Last week, I attended a panel hosted by the Economic Policy Institute and Oxfam America, featuring US Representatives Keith Ellison (D-MN) and Jim Walsh (R-NY), economists and researchers, and two women who work low-wage jobs. Though informative and fascinating, the discussion left me with more questions than I started with.
- The moderator, Andrew Yarrow of Oxfam America, noted at one point that he was so grateful to have members of opposite parties on the panel. He talked about it as if it was a strange and novel concept, to see a Republican and a Democrat share the stage. I just thought to myself, When did it become so special, such a rarity, to see members of the opposite party sitting next to each other? I recognize that Congressmen these days have a better chance of getting struck by lightning while inside their town cars than they do of reaching a compromise, but I didn’t realize that the act of sitting next to someone of the other party was also some sort of taboo.
- If poor people were lazy, we would not have any unemployment. That’s not a non-sequitur—let me explain. We measure unemployment by how many people are looking for a job and cannot find one. We don’t count workers who have become so discouraged that they stop looking. (This is why our real unemployment rate looks more like 10 percent than 7 percent, but that’s a topic for another day.) Therefore, if everyone who didn’t have a job were just lazy and didn’t bother to look for a job, our unemployment rate would technically be zero. But the reality is that poor people work really, really hard to survive, and the fact that we have an unemployment figure means that these people are working a lot harder than some people think. It takes a tremendous amount of hard work and energy to work at remedial jobs for over 40 hours a week, at minimum wage, with no benefits. If these people were lazy, the unemployment rate would not exist, so my question here is: If this deduction is economically logical, why do many fiscal conservatives continue to make the assertion that poor people are just lazy? I’ll never get this.

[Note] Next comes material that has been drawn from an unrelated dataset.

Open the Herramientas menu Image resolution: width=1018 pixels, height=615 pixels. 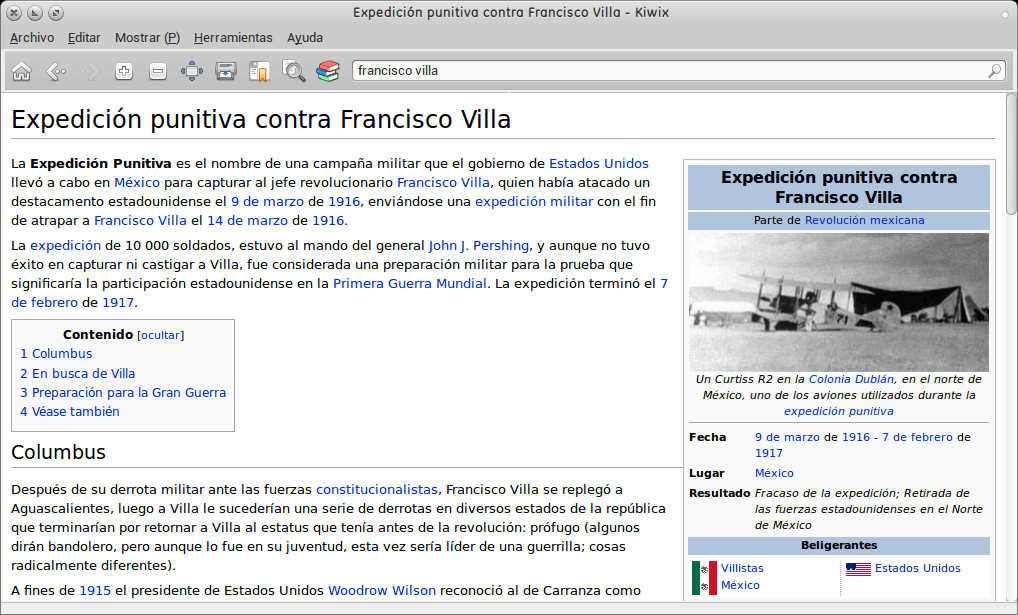pyautogui.click(x=233, y=37)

- One of the women on the panel, Nyah Potts, a working single mother, explained the hardships of trying to organize workers to stand up to their employers. Many would rather stay quite than risk losing their jobs. In 1950, 30 percent of the workforce was unionized. Today, only 9 percent belongs to a union. Ms. Potts noted that just the word union makes many workers recoil. Being affiliated with a union, she said, can cost you your job. Why has “union” become stigmatized? Why has an entity created to protect workers begun to harm them? Moreover, why do many conservatives oppose the concept of a union if it, in reality, only accounts for 9 percent of workers and has apparently become associated with job loss for low-wage workers? Maybe we should start calling unions something different to break the stigma. How about a “club” or a “coalition” or an “association”? Let’s just substitute the word “union” for the word “association” and call it a 14-hour day. Problem solved.
- In the middle of the discussion, the entire audience started applauding. Rep. Walsh had just said: “We can’t cut ourselves into prosperity,” and the whole room was buzzing with words of praise and agreement. Almost made me want to move to the New York 24th to vote him back into office. This made me wonder: First, why is Rep. Walsh a Republican? And second, why aren’t all Republicans in Congress speaking the way Rep. Walsh did, with poise and common sense and a touch of compassion? If they did, I’d bet my entire paycheck (just kidding, I’m an unpaid intern) that the GOP would perform a lot better during elections. The “tough love” Republican strategy for fixing our economy and helping the middle class is not, has not, and will never work, and Rep. Walsh knows this—why isn’t the rest of his party listening?
- Another point that Ms. Potts raised was the issue of the minimum wage. While she recognizes that raising the minimum wage isn’t “a magic wand” that will fix the whole economy, Ms. Potts said that it should be raised as a matter of “human rights.” Many view the minimum wage argument as inexorably tied to the economy—that liberals make the unsound argument that raising the minimum wage will help boost the economy. Whether you subscribe to that or not (I personally don’t), we should all recognize, as Ms. Potts noted, that we don’t have to view the two together. What if we consider raising the minimum wage as a gesture of improving human rights as opposed to as a mechanism for helping the economy? Perhaps Democrats are coming at the issue from the wrong angle—they should be arguing that raising the minimum wage is simply the right thing to do for waiters and other low-wage workers making $3.50 an hour plus tips. Think about it.
I’m not sure that there are clear answers to any of these questions. The more I learned, the more questions I had, and I realized that we have to do a lot of work just to achieve any small semblance of fairness for low-wage workers in the United States. I’m optimistic, though, that as long as Democrats like Keith Ellison and Republicans like Jim Walsh are around, we have the potential to accomplish great things, both in government and through community organizations.